### SELECTED PASSAGE
══════

I would like to know if there are any standard techniques (that I don't know about) to solve the following problem.

Suppose we have $n$ variables, $\mathbf{q} = (a_1, a_2, \ldots, a_n)$, but not all of them are independent. For example, the values could be determined by only a single variable, e.g. $(x, x^2, x^3)$, or only two, e.g. $(x, y, x^2, xy, y^2)$.

Now suppose we have some measurement data for $\mathbf{q}$, which might have small errors (i.e. the relationship between the variables is valid only to some error). How can we find how many of the $n$ variables are independent of each other?

If the question is not clear, please ask. I see that there are problems, e.g. in $(x, x^2, x^3)$, $x$ can determine the value of the rest of the variables, but $x^2$ cannot (if there are negative values). Nevertheless any suggestions are most welcome. I am only interested in the number of independent variables for now, not the nature of relationship between them.

Note: I know about techniques in the case when the relationship between them is linear. I am interested in the non-linear (but continues) case now.

Note 2: Please help tag the question appropriately...

══════

### DATASET CONTENT
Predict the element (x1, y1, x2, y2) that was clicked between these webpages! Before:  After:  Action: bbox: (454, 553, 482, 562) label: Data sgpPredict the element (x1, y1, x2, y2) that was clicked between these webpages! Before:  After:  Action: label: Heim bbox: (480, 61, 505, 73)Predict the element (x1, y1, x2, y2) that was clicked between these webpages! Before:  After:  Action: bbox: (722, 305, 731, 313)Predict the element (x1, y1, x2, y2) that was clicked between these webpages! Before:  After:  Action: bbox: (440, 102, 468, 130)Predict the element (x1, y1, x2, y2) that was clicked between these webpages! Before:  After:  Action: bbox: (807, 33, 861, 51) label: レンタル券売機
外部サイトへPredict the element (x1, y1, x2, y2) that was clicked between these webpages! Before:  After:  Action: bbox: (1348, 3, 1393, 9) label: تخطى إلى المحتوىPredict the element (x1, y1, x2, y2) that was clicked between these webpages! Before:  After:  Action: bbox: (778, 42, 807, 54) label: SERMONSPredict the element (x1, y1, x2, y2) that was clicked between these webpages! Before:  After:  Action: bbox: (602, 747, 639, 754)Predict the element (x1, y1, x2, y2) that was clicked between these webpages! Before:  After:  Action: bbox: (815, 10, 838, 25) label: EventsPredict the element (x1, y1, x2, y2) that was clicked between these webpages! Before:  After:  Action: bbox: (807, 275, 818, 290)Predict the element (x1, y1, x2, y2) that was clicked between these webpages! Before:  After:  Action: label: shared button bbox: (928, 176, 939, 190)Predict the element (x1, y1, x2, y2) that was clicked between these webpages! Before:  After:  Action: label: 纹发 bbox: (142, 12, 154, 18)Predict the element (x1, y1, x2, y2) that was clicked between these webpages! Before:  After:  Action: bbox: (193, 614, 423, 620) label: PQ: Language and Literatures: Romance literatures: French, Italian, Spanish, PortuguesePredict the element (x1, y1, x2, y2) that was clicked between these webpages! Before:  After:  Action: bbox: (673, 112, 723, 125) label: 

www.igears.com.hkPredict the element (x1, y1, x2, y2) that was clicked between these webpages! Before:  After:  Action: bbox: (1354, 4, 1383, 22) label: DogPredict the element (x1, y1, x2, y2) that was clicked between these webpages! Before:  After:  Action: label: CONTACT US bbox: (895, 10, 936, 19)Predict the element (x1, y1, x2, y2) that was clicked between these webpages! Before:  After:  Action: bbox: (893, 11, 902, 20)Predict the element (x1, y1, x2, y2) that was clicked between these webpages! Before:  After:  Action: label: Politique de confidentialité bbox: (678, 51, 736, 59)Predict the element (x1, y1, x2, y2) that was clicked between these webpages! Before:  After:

══════

### EXERCISE PROMPT
Return the full post on counting independent variables in measured data, word for word. The listing plays no part in what comes next.

### OUTPUT BELOW
I would like to know if there are any standard techniques (that I don't know about) to solve the following problem.

Suppose we have $n$ variables, $\mathbf{q} = (a_1, a_2, \ldots, a_n)$, but not all of them are independent. For example, the values could be determined by only a single variable, e.g. $(x, x^2, x^3)$, or only two, e.g. $(x, y, x^2, xy, y^2)$.

Now suppose we have some measurement data for $\mathbf{q}$, which might have small errors (i.e. the relationship between the variables is valid only to some error). How can we find how many of the $n$ variables are independent of each other?

If the question is not clear, please ask. I see that there are problems, e.g. in $(x, x^2, x^3)$, $x$ can determine the value of the rest of the variables, but $x^2$ cannot (if there are negative values). Nevertheless any suggestions are most welcome. I am only interested in the number of independent variables for now, not the nature of relationship between them.

Note: I know about techniques in the case when the relationship between them is linear. I am interested in the non-linear (but continues) case now.

Note 2: Please help tag the question appropriately...